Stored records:
____________

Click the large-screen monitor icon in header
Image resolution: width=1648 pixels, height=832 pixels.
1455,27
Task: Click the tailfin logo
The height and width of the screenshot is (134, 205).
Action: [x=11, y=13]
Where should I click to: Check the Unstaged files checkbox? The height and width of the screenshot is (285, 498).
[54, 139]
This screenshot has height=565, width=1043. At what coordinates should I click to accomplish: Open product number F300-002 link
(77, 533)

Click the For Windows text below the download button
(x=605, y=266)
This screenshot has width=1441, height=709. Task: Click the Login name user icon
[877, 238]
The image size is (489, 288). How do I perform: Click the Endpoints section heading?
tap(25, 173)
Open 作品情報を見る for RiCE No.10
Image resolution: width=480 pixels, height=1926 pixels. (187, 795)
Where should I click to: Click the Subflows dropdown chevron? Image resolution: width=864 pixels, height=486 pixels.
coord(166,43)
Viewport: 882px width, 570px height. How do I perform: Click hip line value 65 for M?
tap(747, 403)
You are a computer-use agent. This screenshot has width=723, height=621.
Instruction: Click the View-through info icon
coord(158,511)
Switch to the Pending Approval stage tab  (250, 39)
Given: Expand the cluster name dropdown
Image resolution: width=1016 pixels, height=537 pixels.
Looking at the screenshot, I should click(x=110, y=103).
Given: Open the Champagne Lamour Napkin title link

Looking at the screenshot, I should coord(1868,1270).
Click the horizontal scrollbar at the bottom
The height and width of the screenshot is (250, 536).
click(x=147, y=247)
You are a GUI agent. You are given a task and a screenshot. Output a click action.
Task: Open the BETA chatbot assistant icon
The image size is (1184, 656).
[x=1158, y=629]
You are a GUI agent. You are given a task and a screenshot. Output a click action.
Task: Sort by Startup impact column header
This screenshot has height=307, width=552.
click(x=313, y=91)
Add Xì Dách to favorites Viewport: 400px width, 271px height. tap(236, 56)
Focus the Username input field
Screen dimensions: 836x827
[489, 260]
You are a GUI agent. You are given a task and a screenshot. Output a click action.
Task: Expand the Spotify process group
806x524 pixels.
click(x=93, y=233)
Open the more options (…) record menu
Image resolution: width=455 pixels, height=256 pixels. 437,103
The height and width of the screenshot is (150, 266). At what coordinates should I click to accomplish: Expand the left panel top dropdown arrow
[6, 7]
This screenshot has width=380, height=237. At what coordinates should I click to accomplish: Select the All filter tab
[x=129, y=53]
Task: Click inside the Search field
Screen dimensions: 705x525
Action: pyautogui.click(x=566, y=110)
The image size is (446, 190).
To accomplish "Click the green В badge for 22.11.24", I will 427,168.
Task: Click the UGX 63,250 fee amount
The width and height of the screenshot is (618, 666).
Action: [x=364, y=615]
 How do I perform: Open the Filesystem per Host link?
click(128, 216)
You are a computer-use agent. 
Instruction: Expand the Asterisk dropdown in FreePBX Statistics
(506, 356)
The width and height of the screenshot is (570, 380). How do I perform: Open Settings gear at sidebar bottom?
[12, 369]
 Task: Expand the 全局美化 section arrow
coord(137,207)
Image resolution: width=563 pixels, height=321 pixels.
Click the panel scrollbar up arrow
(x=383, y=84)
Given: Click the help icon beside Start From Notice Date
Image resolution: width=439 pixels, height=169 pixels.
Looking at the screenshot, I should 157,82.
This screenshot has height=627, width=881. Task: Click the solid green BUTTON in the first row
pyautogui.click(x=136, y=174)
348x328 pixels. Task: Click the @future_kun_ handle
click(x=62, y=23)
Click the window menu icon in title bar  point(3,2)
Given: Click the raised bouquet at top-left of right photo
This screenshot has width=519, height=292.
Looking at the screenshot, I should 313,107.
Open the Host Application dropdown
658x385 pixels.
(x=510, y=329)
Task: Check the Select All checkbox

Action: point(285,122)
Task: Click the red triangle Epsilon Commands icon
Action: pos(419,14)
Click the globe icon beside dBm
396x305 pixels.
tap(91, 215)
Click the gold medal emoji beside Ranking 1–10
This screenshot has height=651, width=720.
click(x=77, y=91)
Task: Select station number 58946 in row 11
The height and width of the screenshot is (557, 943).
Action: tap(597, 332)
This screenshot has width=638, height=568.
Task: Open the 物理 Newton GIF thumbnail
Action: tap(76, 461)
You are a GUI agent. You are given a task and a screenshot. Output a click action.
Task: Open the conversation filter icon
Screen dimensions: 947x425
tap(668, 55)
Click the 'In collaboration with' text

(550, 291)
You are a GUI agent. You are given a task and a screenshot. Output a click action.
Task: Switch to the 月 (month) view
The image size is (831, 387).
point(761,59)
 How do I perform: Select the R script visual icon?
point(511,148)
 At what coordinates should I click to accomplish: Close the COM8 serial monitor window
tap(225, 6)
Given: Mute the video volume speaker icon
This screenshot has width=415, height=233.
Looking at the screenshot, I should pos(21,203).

____________

■ **What this task involves**
A faithful, word-for-word copy of the data is the expected answer.

■ **Output**
Click the large-screen monitor icon in header
Image resolution: width=1648 pixels, height=832 pixels.
1455,27
Task: Click the tailfin logo
The height and width of the screenshot is (134, 205).
Action: [x=11, y=13]
Where should I click to: Check the Unstaged files checkbox? The height and width of the screenshot is (285, 498).
[54, 139]
This screenshot has height=565, width=1043. At what coordinates should I click to accomplish: Open product number F300-002 link
(77, 533)

Click the For Windows text below the download button
(x=605, y=266)
This screenshot has width=1441, height=709. Task: Click the Login name user icon
[877, 238]
The image size is (489, 288). How do I perform: Click the Endpoints section heading?
tap(25, 173)
Open 作品情報を見る for RiCE No.10
Image resolution: width=480 pixels, height=1926 pixels. (187, 795)
Where should I click to: Click the Subflows dropdown chevron? Image resolution: width=864 pixels, height=486 pixels.
coord(166,43)
Viewport: 882px width, 570px height. How do I perform: Click hip line value 65 for M?
tap(747, 403)
You are a computer-use agent. This screenshot has width=723, height=621.
Instruction: Click the View-through info icon
coord(158,511)
Switch to the Pending Approval stage tab  (250, 39)
Given: Expand the cluster name dropdown
Image resolution: width=1016 pixels, height=537 pixels.
Looking at the screenshot, I should click(x=110, y=103).
Given: Open the Champagne Lamour Napkin title link

Looking at the screenshot, I should coord(1868,1270).
Click the horizontal scrollbar at the bottom
The height and width of the screenshot is (250, 536).
click(x=147, y=247)
You are a GUI agent. You are given a task and a screenshot. Output a click action.
Task: Open the BETA chatbot assistant icon
The image size is (1184, 656).
[x=1158, y=629]
You are a GUI agent. You are given a task and a screenshot. Output a click action.
Task: Sort by Startup impact column header
This screenshot has height=307, width=552.
click(x=313, y=91)
Add Xì Dách to favorites Viewport: 400px width, 271px height. tap(236, 56)
Focus the Username input field
Screen dimensions: 836x827
[489, 260]
You are a GUI agent. You are given a task and a screenshot. Output a click action.
Task: Expand the Spotify process group
806x524 pixels.
click(x=93, y=233)
Open the more options (…) record menu
Image resolution: width=455 pixels, height=256 pixels. 437,103
The height and width of the screenshot is (150, 266). At what coordinates should I click to accomplish: Expand the left panel top dropdown arrow
[6, 7]
This screenshot has width=380, height=237. At what coordinates should I click to accomplish: Select the All filter tab
[x=129, y=53]
Task: Click inside the Search field
Screen dimensions: 705x525
Action: pyautogui.click(x=566, y=110)
The image size is (446, 190).
To accomplish "Click the green В badge for 22.11.24", I will 427,168.
Task: Click the UGX 63,250 fee amount
The width and height of the screenshot is (618, 666).
Action: [x=364, y=615]
 How do I perform: Open the Filesystem per Host link?
click(128, 216)
You are a computer-use agent. 
Instruction: Expand the Asterisk dropdown in FreePBX Statistics
(506, 356)
The width and height of the screenshot is (570, 380). How do I perform: Open Settings gear at sidebar bottom?
[12, 369]
 Task: Expand the 全局美化 section arrow
coord(137,207)
Image resolution: width=563 pixels, height=321 pixels.
Click the panel scrollbar up arrow
(x=383, y=84)
Given: Click the help icon beside Start From Notice Date
Image resolution: width=439 pixels, height=169 pixels.
Looking at the screenshot, I should 157,82.
This screenshot has height=627, width=881. Task: Click the solid green BUTTON in the first row
pyautogui.click(x=136, y=174)
348x328 pixels. Task: Click the @future_kun_ handle
click(x=62, y=23)
Click the window menu icon in title bar  point(3,2)
Given: Click the raised bouquet at top-left of right photo
This screenshot has width=519, height=292.
Looking at the screenshot, I should 313,107.
Open the Host Application dropdown
658x385 pixels.
(x=510, y=329)
Task: Check the Select All checkbox

Action: point(285,122)
Task: Click the red triangle Epsilon Commands icon
Action: pos(419,14)
Click the globe icon beside dBm
396x305 pixels.
tap(91, 215)
Click the gold medal emoji beside Ranking 1–10
This screenshot has height=651, width=720.
click(x=77, y=91)
Task: Select station number 58946 in row 11
The height and width of the screenshot is (557, 943).
Action: tap(597, 332)
This screenshot has width=638, height=568.
Task: Open the 物理 Newton GIF thumbnail
Action: tap(76, 461)
You are a GUI agent. You are given a task and a screenshot. Output a click action.
Task: Open the conversation filter icon
Screen dimensions: 947x425
tap(668, 55)
Click the 'In collaboration with' text

(550, 291)
You are a GUI agent. You are given a task and a screenshot. Output a click action.
Task: Switch to the 月 (month) view
The image size is (831, 387).
point(761,59)
 How do I perform: Select the R script visual icon?
point(511,148)
 At what coordinates should I click to accomplish: Close the COM8 serial monitor window
tap(225, 6)
Given: Mute the video volume speaker icon
This screenshot has width=415, height=233.
Looking at the screenshot, I should pos(21,203).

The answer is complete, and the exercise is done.